Foto: Kemensos RI Risma di dampingi Bupati Jember Hendy.
Foto: Kemensos RI Risma di dampingi Bupati Jember Hendy.
MEMOonline.co.id, Jember - Masa depan anak-anak ini dipertaruhkan karena ayah - ibunya meninggal akibat terpapar Covid - 19. Kementerian Sosial Republik Indonesia (Kemensos RI) menyiapkan anggaran sebesar 24 Miliar.
Sebab itu, Risma memerintahkan para Pejabat Pemkab untuk mendata yatim piatu akibat korona guna mendapatkan bantuan.
Hal tersebut disampaikan Kementerian Sosial Republik Indonesia (Kemensos RI). Tri Rismaharini. Pada Sabtu 28 Agustus 2021. di Kecamatan Rambipuji, Jember.
“Ada 24 Miliar, kita siapkan untuk 10 ribu anak yatim,” ungkap, Menteri Sosial Republik Indonesia (Mensos RI) Tri Rismaharini bersama Komisi VIII RI Dalam Rangka Kerja di Kabupaten Jember, di Pendopo Kecamatan Rambipuji, Jember.
bantuan itu dilakukan, karena banyaknya laporan yang masuk ke Kemensos, terkait nasib anak yatim piatu yang ditinggal orang tuanya. Sebab terjangkit Covid. “Oleh karena itu, kita coba bantu,” ucap Risma.

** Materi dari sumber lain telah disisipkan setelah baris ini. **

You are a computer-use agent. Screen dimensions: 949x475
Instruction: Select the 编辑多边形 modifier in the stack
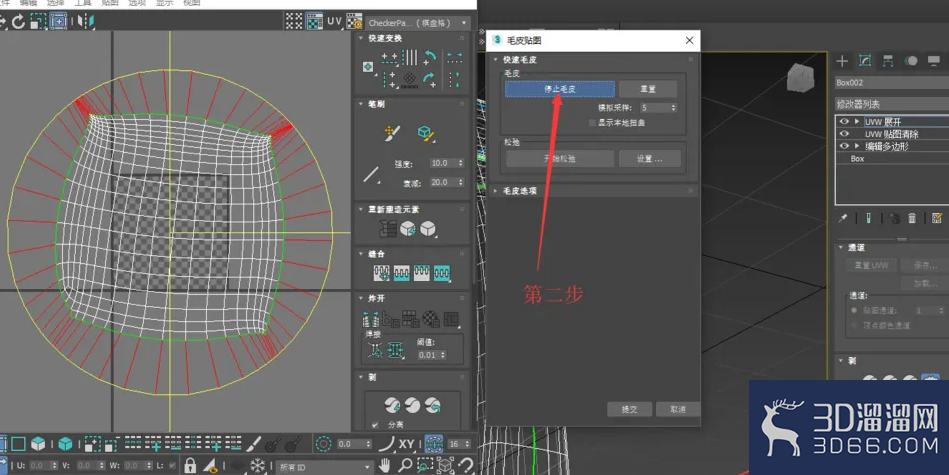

Lebih lanjut, Risma menjelaskan, bantuan diberikan kepada anak yatim yang belum tercover dengan Program Keluarga Harapan (PKH) atau sejenisnya.
“Penyalurannya, sama dengan Bansos PKH, tapi ini diluar PKH. Hal itu yang mengetahui adalah Pemerintah Daerah, kalau kami jauh, di pusat,” terangnya.
Oleh karenanya, Risma memerintahkan kepada Bupati agar Pemerintah Daerah (Pemda) harus mengajukan data anak anak yang ditinggal orang tuannya.
“Paling tidak, daerah mengajukannya, di akhir bulan besok, karena laporan bansos ini sudah saya ajukan ke pusat bulan kemarin,” jelas Risma di dampingi Bupati Jember Hendy.